Frame has always made his music appear effortless, with melodies flowing as naturally as a Scottish mountain spring. The opening track of Seven Dials instantly reminds us of his undimmed gifts – a gentle guitar strum to a light bossa nova rhythm building up to a big chorus, with some Beatlesey honky tonk piano thrown in for good measure. Frame doesn’t have a particularly strong voice, but rather like Paul McCartney, he carries his songs smoothly and elegantly, knowing not to overstretch himself and never dominating to the extent where his vocal limitations become an unwelcome distraction.
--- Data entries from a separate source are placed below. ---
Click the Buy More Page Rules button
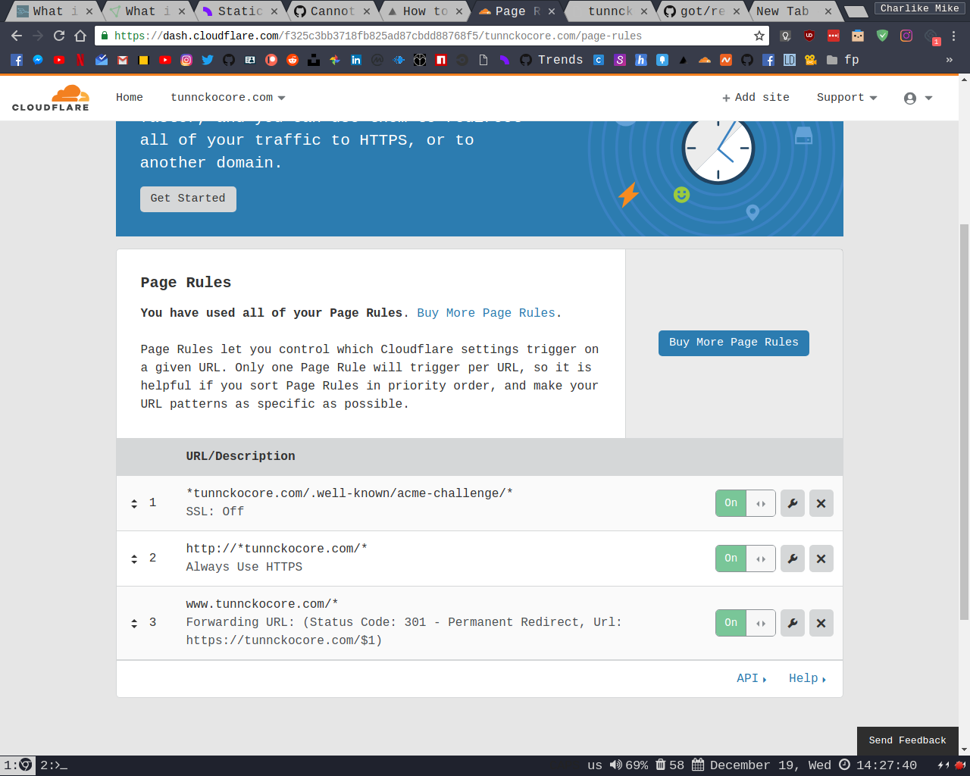Screen dimensions: 970x776 click(734, 343)
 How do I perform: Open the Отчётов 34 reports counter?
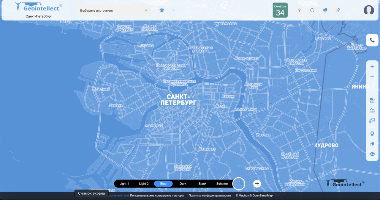pyautogui.click(x=280, y=10)
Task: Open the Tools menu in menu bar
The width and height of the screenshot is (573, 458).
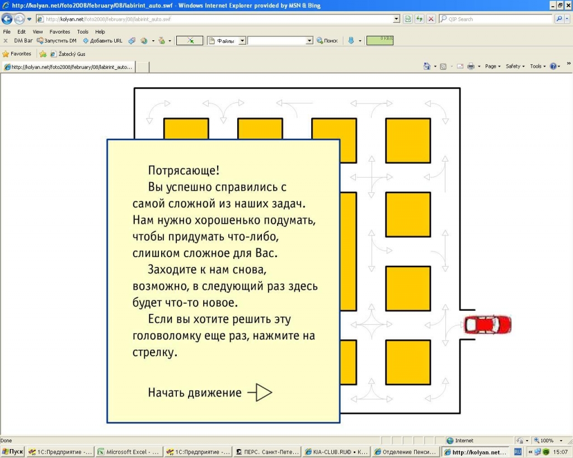Action: (x=83, y=32)
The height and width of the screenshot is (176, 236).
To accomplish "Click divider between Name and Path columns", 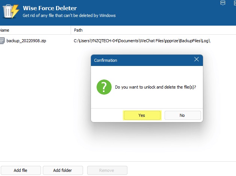I will tap(71, 30).
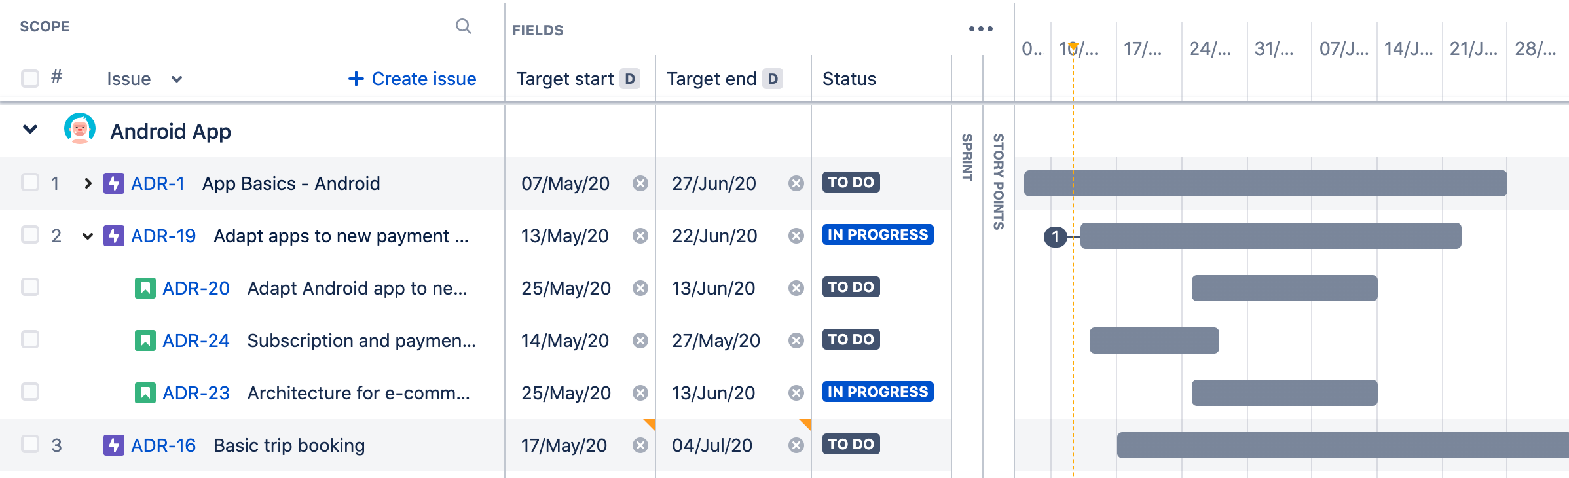Tick the select-all checkbox in header
Image resolution: width=1569 pixels, height=478 pixels.
click(30, 79)
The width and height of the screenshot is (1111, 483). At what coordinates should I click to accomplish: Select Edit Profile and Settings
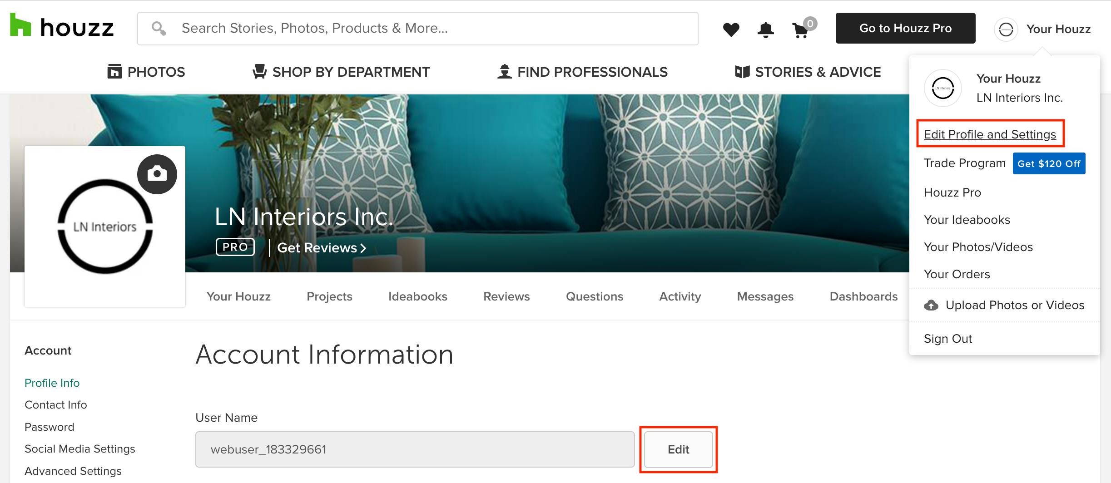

The next two songs – Postcard and Into The Sun – are even better. The latter’s blissful evocations of California may or may not be a sly reference to the trademark influences that inspired artists signed to a certain Glaswegian record company, but what’s beyond doubt is the loveliness of the hazy guitar twang and the chorus’s gospel swell. Into The Sun’s pretty jangle belies what’s an anguished, bittersweet tale of regret and disappointment in love, with Frame lamenting: “Erase all trace of me until I’m just a piece of paper/I’ve placed my faith in something/that I cannot believe in any more.”
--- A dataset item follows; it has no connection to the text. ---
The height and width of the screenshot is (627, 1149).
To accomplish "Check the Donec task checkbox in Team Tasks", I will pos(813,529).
Seven Dials alters its moods well. Rear View Mirror is quiet, contemplative glide through memories of the past, while in contrast 40 Days Of Rain is an irresistibly catchy, country-tinged stomp that’s arguably closer to Somewhere In The City’s radio-friendly dynamics than anything Frame has written since, with liberal lashings of harmonica and churchy organ giving the song a joyous, almost hymnal quality.
On the downside, the album does see a slight dip in quality in its second half, with some less memorable songs than what’s gone before, but at no point does Frame lose his easy poise and way with a tune. Seven Dials ends with just him and his acoustic guitar on From A Train, its intricate, shimmering chords of loveliness reminding us what an accomplished musician Frame is. All in all, this is a long overdue return from one of Britain’s most underrated performers, who has matured gracefully from the life-affirming exuberance of his teens into a more reflective but no less compelling voice.